Dr. Bozoki Personal Statement

Andrea BozokiI have over 15 years’ experience focusing on the clinical care of patients with cognitive impairment and dementia as a consulting specialist. I believe this gives me substantial f insight into what aspects of care provide the greatest value to patients, their families and to the primary care physicians who are on the front lines in managing dementia. Over the years, I have experimented with many different approaches to care, and have developed some guiding principles regarding what works and what doesn’t.

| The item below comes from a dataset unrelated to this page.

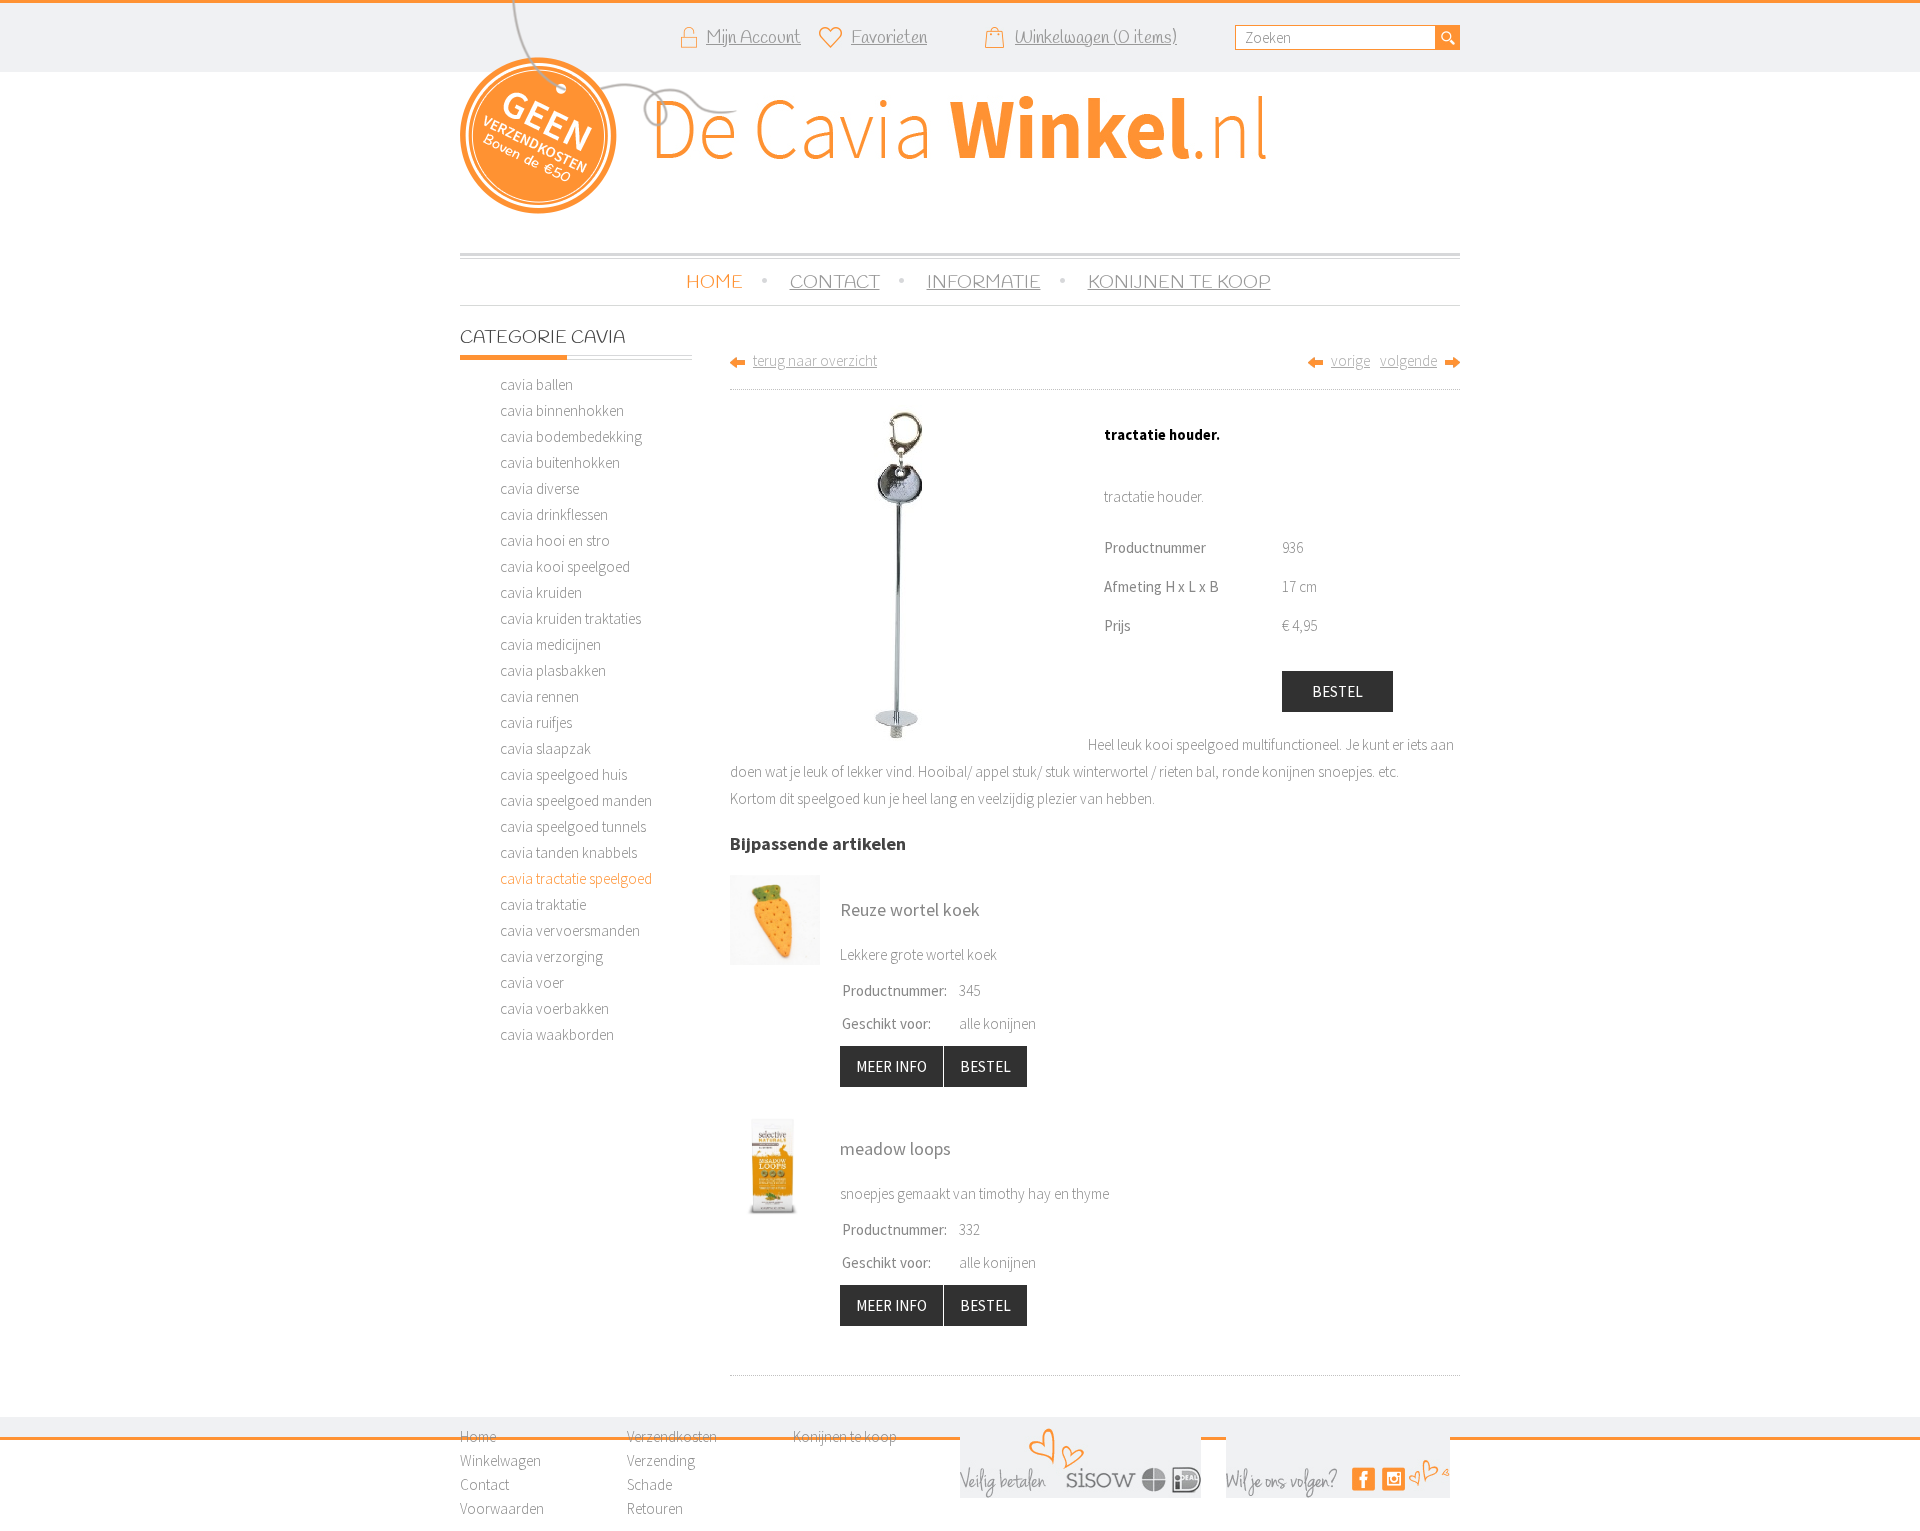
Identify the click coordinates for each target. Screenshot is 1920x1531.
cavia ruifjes (536, 722)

For example, spending 5 minutes (out of a 30 minute appt.) teaching a caregiver how to approach bathing refusal or the non-pharmacologic strategies for handling agitation is time well spent, whereas spending that same 5 minutes attempting to do a full MMSE on a patient with advanced dementia just to get a number for documentation purposes is probably not useful.

Not only do I manage the complexity of patients with dementia, but I understand well the range of co-morbid conditions that add to the challenge of caring for this population- gait and balance impairment leading to falls, emotional lability causing friction with caregivers, apathy and depression which lead to reduced quality of life for patient and caregiver alike, and anosagnosia, which poses hazards for patient safety and independence.

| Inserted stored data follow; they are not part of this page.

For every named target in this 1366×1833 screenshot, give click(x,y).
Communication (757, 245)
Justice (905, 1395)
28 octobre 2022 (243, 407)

I also have a longstanding interest in clinical quality measurement. I am the Chair of my Department’s Quality Improvement and Peer Review Committee because I asked for the job (not that I had much competition :>). For the last 3 years, I have been moving our department toward a culture of continuous self-study and targeted improvement projects with an aim toward optimizing care of Neurologic patients in the mid-Michigan area. I initiated and still organize our Departmental Morbidity and Mortality conferences, out of which has come several key initiatives: to improve communication and relationships with other clinical services in the hospital, to create additional order sets for medication uptapers that continue after discharge, and a better way to proactively review resident notes for completeness prior to signing off. I am also a member of the Health Team (the name of our faculty group practice) Quality Council, where I have been involved in the challenges of steering our group through the requirements of Meaningful Use and the newer 2nd stage MU mandates.